Blood Management

What is Blood Management?
Once referred to as bloodless medicine, bloodless surgery or transfusion free medicine, blood management has expanded/evolved into encompassing the appropriate provision and use of blood and blood products while using strategies to reduce or avoid the need for blood transfusion. By doing so, patient outcomes are improved. A multidisciplinary, patient centered approach to minimizing blood transfusions is required.
What is a Blood Management Program?
A blood management program uses a team approach to assess a patient’s blood management needs. The goal of the team is to develop a plan of care that uses the latest drugs, technology and techniques to decrease blood loss and to enhance an individual’s own blood supply. This approach reduces or eliminates the need for a blood transfusion.
What are ways that blood management programs are working toward transfusing less blood?
- Eliminating preoperative autologous donation; this strategy is cost ineffective and leads to increases in transfusions.
- Reducing surgical blood loss; this is achieved by combining meticulous surgical methods and drugs to control bleeding and promote clotting and coagulation. Blood salvage can also be extremely useful when applied correctly.
- Correcting preoperative anemia complications in surgical patients is significantly associated with the presence of preoperative anemia which can be present in up to 50% of a surgical population. Optimizing red blood cells prior to surgery can be achieved by recognizing its mechanism and treating appropriately.
- Launching a vigorous educational program to highlight the judicious use of blood products to reshape the medical staff's approach to transfusion and prevent unnecessary transfusions.
Why should blood management programs be important to patients?
Central to success is a coordinated approach that encompasses the entire peri-operative period and utilizes all areas of expertise leading to the best possible outcomes.
Effective blood conservation strategies are best implemented early, often at the primary physician level. Many physicians representing a wide range of specialties are committed to using the latest blood management technologies and participate in continuing blood management education activities. These physicians are willing to formulate a plan of care tailored to each patient.

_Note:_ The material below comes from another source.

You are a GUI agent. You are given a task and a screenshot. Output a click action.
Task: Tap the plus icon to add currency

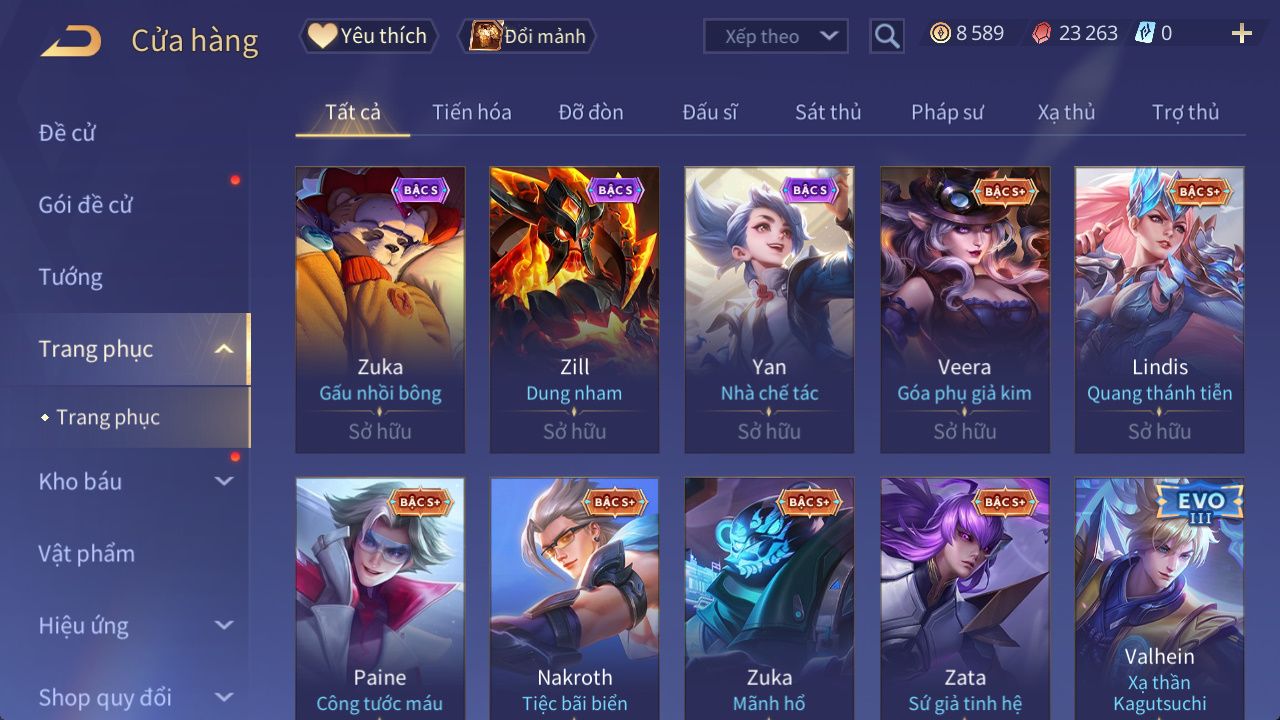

How do I find a doctor who is familiar with blood management techniques?
SABM’s website (www.sabm.org/hospitals) has a listing of most of the Blood Management Programs available in the United States. One can also check to see if their own hospital has a blood management program, then contact the coordinator who can provide further assistance.
What should a patient ask their physician or surgeon prior to surgery regarding transfusions?
- Will I need a blood transfusion? If so, why?
- What are the risks if I choose to minimize or avoid blood transfusions?
- What else do I need to do to prepare myself for surgery?
- Will I need to increase my blood count for this surgery?
- What are the risks involved with blood transfusions?
- If I do need a blood transfusion, how will it affect my recovery time?
- If my blood count level is low after surgery, how will it affect my ability to resume normal activity?
SABM Patient Information Brochure
Safety of Supply
While the blood supply in the United States is safer than it has ever been, new pathogens (diseases for lay persons) continue to cause concern. For example, the United States blood banking system has only recently started testing for Chagas disease, a fatal and incurable parasitic disease that has been pervasive throughout Central and South America for many years. While it has been in the United States blood supply for many years, only recently have immigration patterns forced testing. Other pathogens could exist and not yet be detected.
Technology
Technology plays an important role both in equipment and drugs that can be employed to reduce the need for transfusions during surgery. For example:
Equipment
- Technology exists that can clot blood vessels in tissue as it cuts using sound waves, for example the Harmonic Scalpel® (http://www.jnjgateway.com/home.jhtml?loc= USENG&page=viewContent&contentId=09008b9880a2ba17)
- Technology also allows surgeons to collect blood lost in surgery, clean it, and immediately give it back to the patient. The patient becomes their own “blood bank.”
Drugs
- There are drugs that can stimulate the body to make more of its own blood cells. This allows patients to enter surgery healthier and feel better faster.
Transfusions
The transfusion of another person's blood produces immunosuppressant, that is, a decrease in a patient’s immune system function. This is especially undesirable when a patient is ill or has had surgery and is in a hospital surrounded by potential infections.
The transfusion of blood is far from an exact science; it is an area of medicine that even many physicians will admit to not really understanding.
Government Interest
The techniques and information gathered from blood management programs is being used by the military to assist soldiers who may not have blood available or may need drugs that can rapidly stop bleeding. This is also of interest at many levels of the private sector and governmental agencies as they anticipate and prepare for potential terrorist acts.
Shortage of Blood
Less than 5% of the eligible United States population donates blood. Alleviating the strain on uncertain blood inventories is prudent due to a shrinking donor pool and a growing demand by an aging population. Blood shortages are rampant during holidays, storms, cold weather periods, and may cause hospitals to have to postpone or cancel surgeries. With appropriate blood management, blood may not be necessary for many procedures and is conserved for those who really need it.
Costs
It is estimated that 50-60% of blood transfused in the United States is unnecessary. That translates into billions of wasted health care dollars every year in a system that can ill afford waste.